Le programme des universités d’été 2003

Les universités d’été ou comment passer des vacances studieuses ! De juillet à octobre 2003, sept temps forts mobiliseront les volontaires (enseignants, formateurs, inspecteurs…) autour d’intervenants universitaires et de professionnels d’horizons divers.
http://www.education.gouv.fr/bo/default.htm

17 avril 2003 : les problématiques abordées

Cette année, les problématiques de travail concernent l’illettrisme, l’enseignement du fait religieux, les missions éducatives du spectacle vivant, l’engagement des jeunes… A voir aussi : http://www.eduscol.education.fr/D0033/programme_ue02.htm


Interview

Professeur des écoles au Mans, Sylviane Koechlin a assisté en juillet 2002 à l’université d’été du Centre de recherches et d’applications pédagogiques en langues (Crapel, Université de Nancy II), sous la houlette de Sophie Bailly, maître de conférences en sciences du langage et chercheure au Crapel.
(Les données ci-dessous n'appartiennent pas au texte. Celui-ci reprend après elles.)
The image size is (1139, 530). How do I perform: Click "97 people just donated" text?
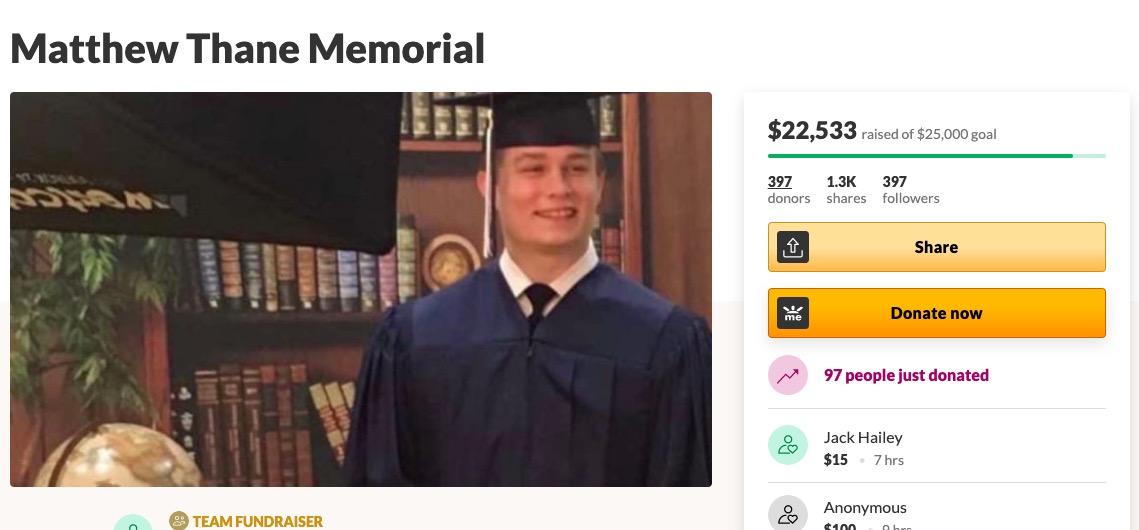pyautogui.click(x=906, y=375)
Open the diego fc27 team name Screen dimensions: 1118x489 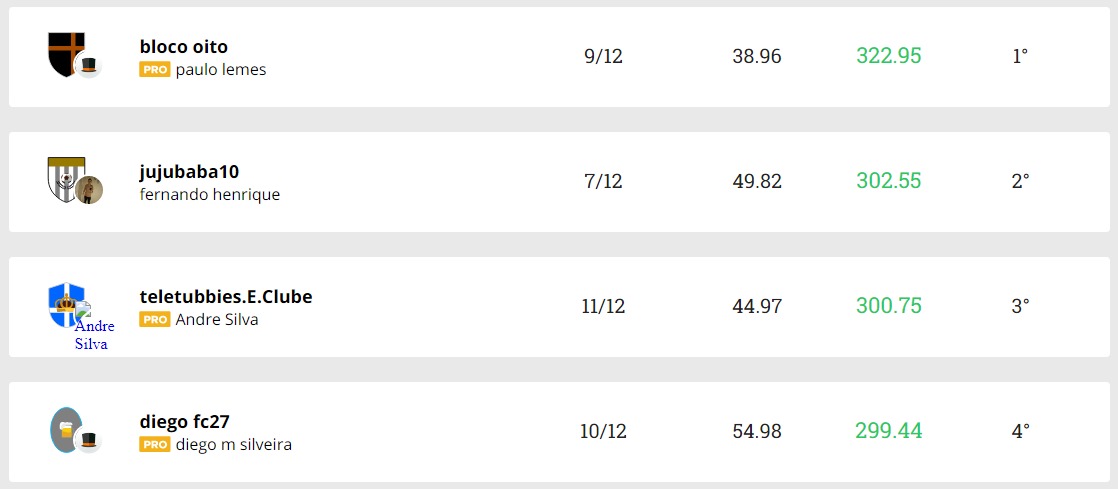coord(185,421)
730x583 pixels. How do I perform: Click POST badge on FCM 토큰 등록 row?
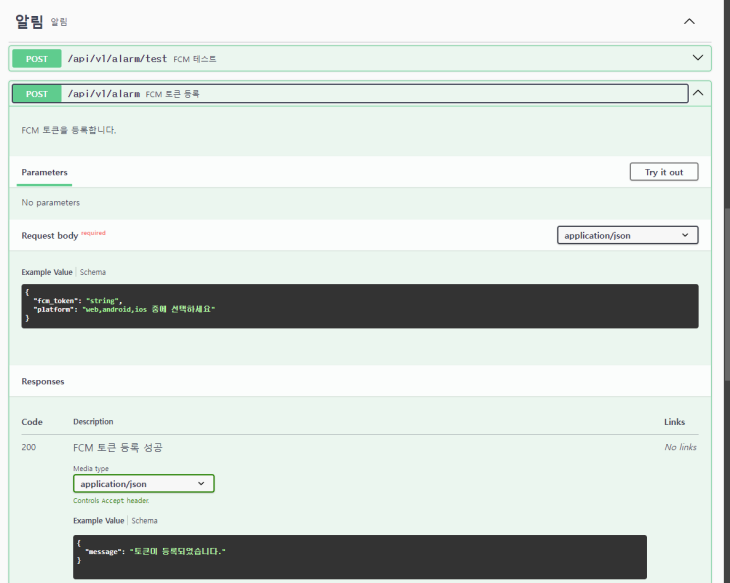coord(37,94)
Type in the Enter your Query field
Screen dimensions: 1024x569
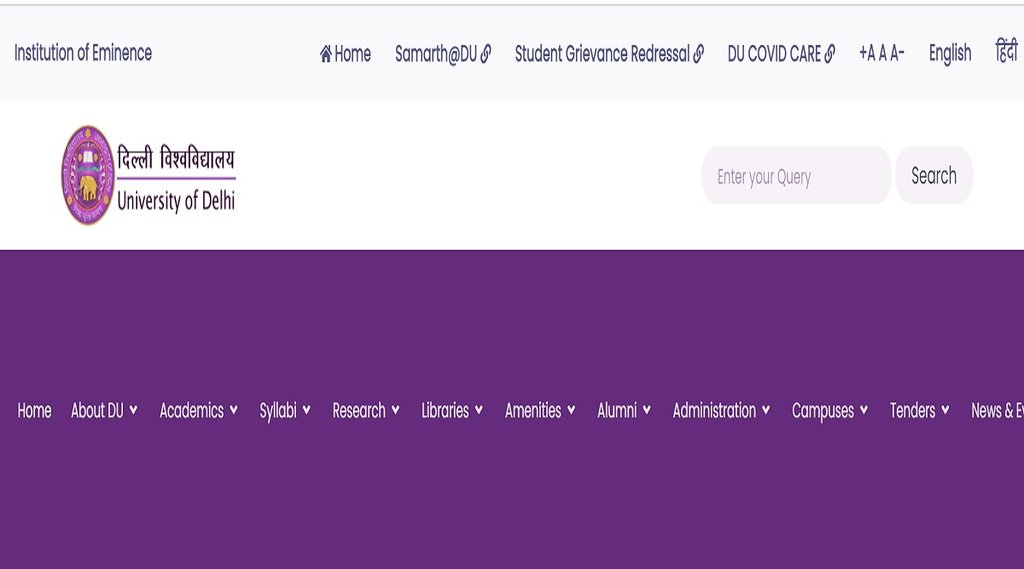click(796, 176)
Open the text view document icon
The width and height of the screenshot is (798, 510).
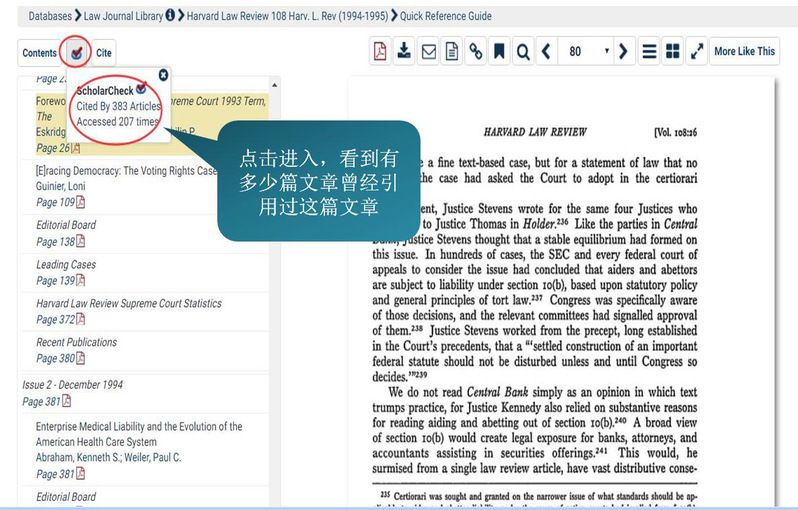(452, 52)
Thème : l’enseignement des langues dans le 1er degré.

Pourquoi avez-vous souhaité participer à cet événement ?

J’ai obtenu l’habilitation à enseigner l’anglais dans le primaire en 1998 mais je me trouvais démunie aux niveaux pédagogique et didactique. Les travaux du Crapel m’intéressaient beaucoup, d’autant plus que les chercheurs prônent l’apprentissage sur documents “authentiques” (publicités, enregistrements télévisés, chansons, revues, littérature du pays). Mes attentes étaient réelles car tout ce que je lisais sur l’enseignement des langues en primaire me paraissait vague et flou, et les méthodes étaient peu nombreuses.
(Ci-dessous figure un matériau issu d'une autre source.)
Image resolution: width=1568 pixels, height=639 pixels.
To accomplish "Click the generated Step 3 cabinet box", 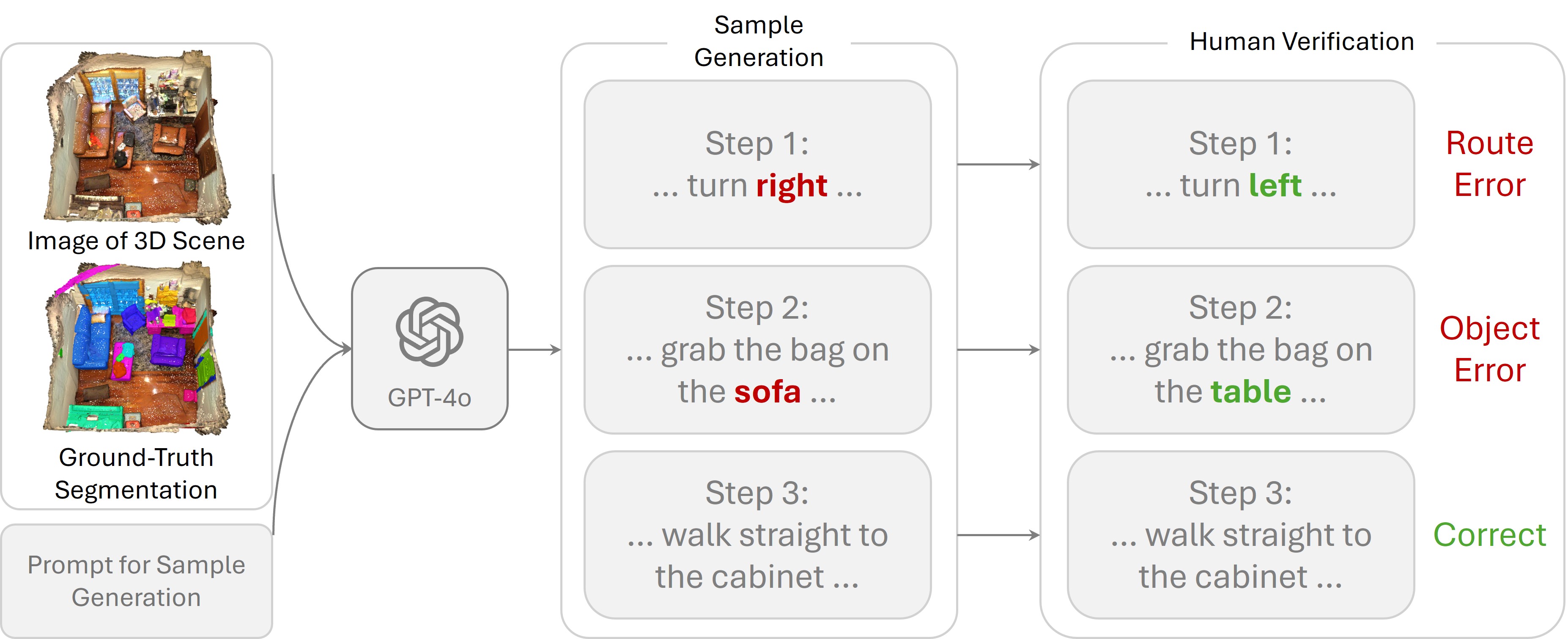I will (x=757, y=535).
En quoi une université d’été est-elle différente d’un stage de formation continue ?

C’est beaucoup plus intensif. Pendant une semaine, il se produit un brassage de personnes très différentes, venues de toute la France. C’est enrichissant. Dans la journée, on commence par une conférence puis on travaille en atelier. Le soir, comme on loge au même endroit, on échange encore. Cela provoque beaucoup de réflexion, même plusieurs mois après… On s’aperçoit que les pratiques diffèrent d’une académie à l’autre et on peut se constituer un réseau de personnes référentes. J’ai aussi particulièrement apprécié les intervenants, qualifiés, pointus et attentifs.

En quoi cette expérience a-t-elle changé votre façon d’enseigner ? Je sais mieux dans quelle direction penser et agir pédagogiquement. Je cherche davantage à faire passer le sens des leçons, afin que les enfants comprennent pourquoi ils font ce qu’ils font. En septembre, j’ai suivi une autre université d’été sur une problématique similaire, à l’IUFM de Caen. Ces expériences m’ont confirmé qu’il y a beaucoup à faire pour l’enseignement des langues en primaire.